(Data extracted from a collection)
━━━━━━━━━━

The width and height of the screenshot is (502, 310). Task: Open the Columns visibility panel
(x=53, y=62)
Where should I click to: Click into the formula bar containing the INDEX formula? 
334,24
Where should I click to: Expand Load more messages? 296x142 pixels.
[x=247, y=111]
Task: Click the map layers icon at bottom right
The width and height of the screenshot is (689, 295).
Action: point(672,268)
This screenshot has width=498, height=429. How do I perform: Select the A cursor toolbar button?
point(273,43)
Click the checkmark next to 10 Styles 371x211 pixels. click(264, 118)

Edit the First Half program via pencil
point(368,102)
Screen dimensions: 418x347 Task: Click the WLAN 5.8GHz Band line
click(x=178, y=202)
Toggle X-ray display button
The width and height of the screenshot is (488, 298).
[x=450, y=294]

━━━━━━━━━━

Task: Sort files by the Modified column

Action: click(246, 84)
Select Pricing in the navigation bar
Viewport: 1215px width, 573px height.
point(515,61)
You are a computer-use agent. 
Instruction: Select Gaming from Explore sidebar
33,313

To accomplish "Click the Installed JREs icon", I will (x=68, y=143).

━━━━━━━━━━

Go through the records above line by line and say how many lines include "icon", giving only that number.

2